Schreib aus dem Text zur Rüstung die Stelle ab, die mit „Der Krieg in“ beginnt und bis „als verteidigungsbereit gilt.“ reicht, und tausche darin „Bundesregierung“ gegen „Regierungskoalition“ aus.

- _TEXTAUSZUG_:
___

Krieg in der Ukraine

Rüstung mit Goldrand

Der Überfluss an Geld für die Rüstung ohne Wettbewerb wird genau das hervorbringen, was die Verteidigungsministerin meiden will: teure Goldrand-Lösungen.

Rüstung mit Goldrand

Der Krieg in der Ukraine hat die grundlegenden Rahmenbedingungen der deutschen Verteidigungspolitik verschoben. Künftig sollen die deutschen Militärausgaben spürbar und dauerhaft zulegen. Um die Qualität und Quantität der Bundeswehrausstattung deutlich zu steigern, hat sich die Bundesregierung dazu bekannt, die jährlichen Verteidigungsausgaben über den Nato-Zielwert von 2% des nationalen nominalen Bruttoinlandsprodukts (BIP) zu heben. Zur Finanzierung ist die Einrichtung eines schuldenfinanzierten militärischen Modernisierungsfonds in Höhe von 100 Mrd. Euro geplant – das „Sondervermögen Bundeswehr“. Noch 2021 lagen die Verteidigungsausgaben des Bundes bei „nur“ 46,6 Mrd. Euro. Das sind 1,3% des BIP, aber es ist deutlich mehr Geld als in vielen anderen europäischen Ländern – deren Militär als verteidigungsbereit gilt.

Wie viel der zusätzlichen Ausgaben im Haushaltsjahr 2022 kommen, ist offen. Um die Lücke zum Ausgabenziel von 2% bereits 2022 zu schließen, wären ab sofort mehr als 25 Mrd. Euro zusätzlich erforderlich – das sind 0,7% des BIP. Das käme einem drastischen Anstieg von 50% gegenüber den tatsächlichen Verteidigungsausgaben 2021 gleich. Bundesverteidigungsministerin Christine Lambrecht hat ihre Vorstellungen skizziert: Kernpunkte sind der Abschied von überteuerten „Goldrand-Lösungen“ und „konsequente Entbürokrati­sierung“ bei der Beschaffung – also dasselbe, was bisher erfolglos und sogar unter intensivem Einsatz externer Berater angestrebt wurde. Insofern ist zu erwarten, dass es genau das wieder geben wird: überteuerte Goldrand-Lösungen.

___

- _EXTRAHIERTE ANGABEN_:
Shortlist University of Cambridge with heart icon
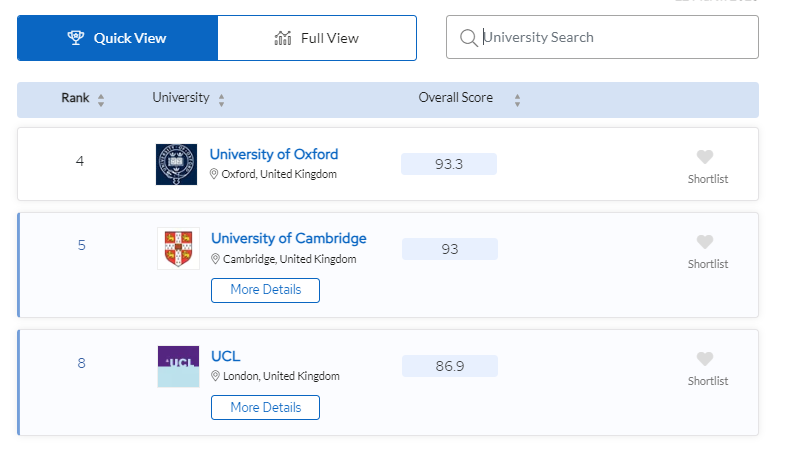 click(x=705, y=242)
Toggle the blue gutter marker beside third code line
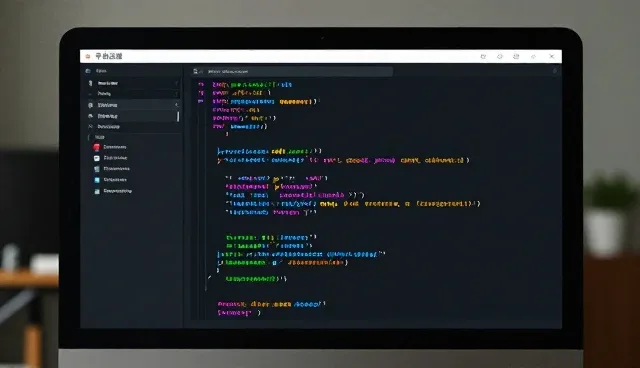 point(201,101)
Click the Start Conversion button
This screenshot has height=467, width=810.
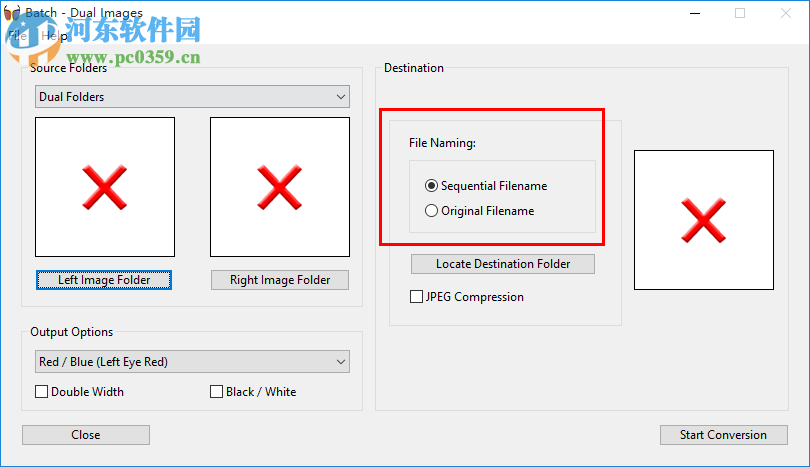point(723,435)
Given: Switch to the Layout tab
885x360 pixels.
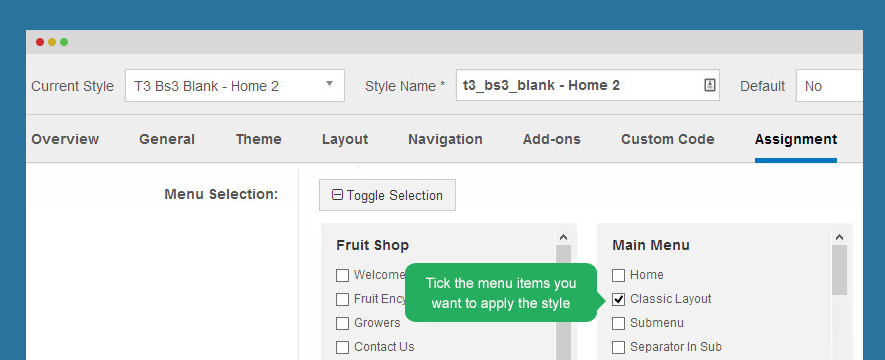Looking at the screenshot, I should [x=345, y=139].
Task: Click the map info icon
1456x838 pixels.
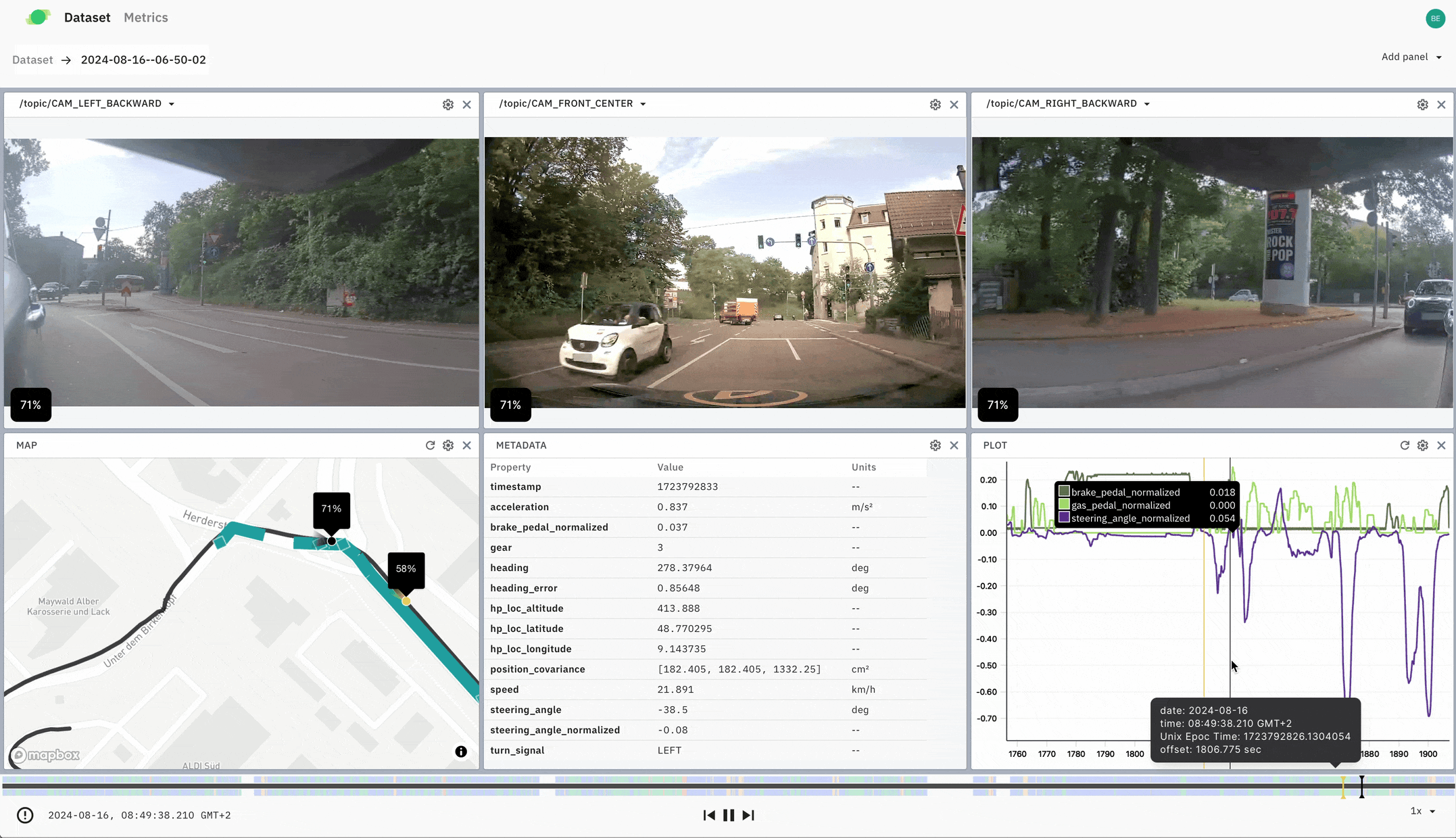Action: (461, 751)
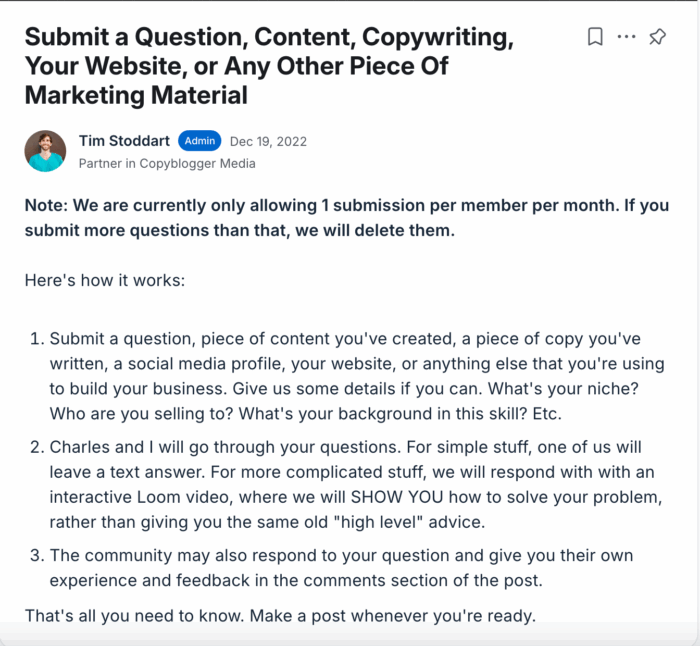This screenshot has height=646, width=700.
Task: Click the Partner in Copyblogger Media subtitle
Action: 166,163
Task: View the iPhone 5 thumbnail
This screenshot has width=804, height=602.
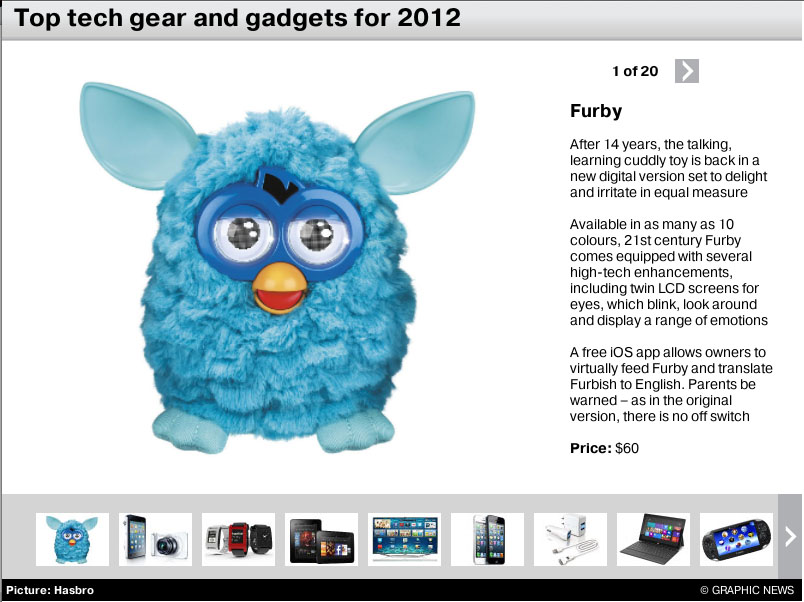Action: pyautogui.click(x=488, y=539)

___

- _LÖSUNG_:
Der Krieg in der Ukraine hat die grundlegenden Rahmenbedingungen der deutschen Verteidigungspolitik verschoben. Künftig sollen die deutschen Militärausgaben spürbar und dauerhaft zulegen. Um die Qualität und Quantität der Bundeswehrausstattung deutlich zu steigern, hat sich die Regierungskoalition dazu bekannt, die jährlichen Verteidigungsausgaben über den Nato-Zielwert von 2% des nationalen nominalen Bruttoinlandsprodukts (BIP) zu heben. Zur Finanzierung ist die Einrichtung eines schuldenfinanzierten militärischen Modernisierungsfonds in Höhe von 100 Mrd. Euro geplant – das „Sondervermögen Bundeswehr“. Noch 2021 lagen die Verteidigungsausgaben des Bundes bei „nur“ 46,6 Mrd. Euro. Das sind 1,3% des BIP, aber es ist deutlich mehr Geld als in vielen anderen europäischen Ländern – deren Militär als verteidigungsbereit gilt.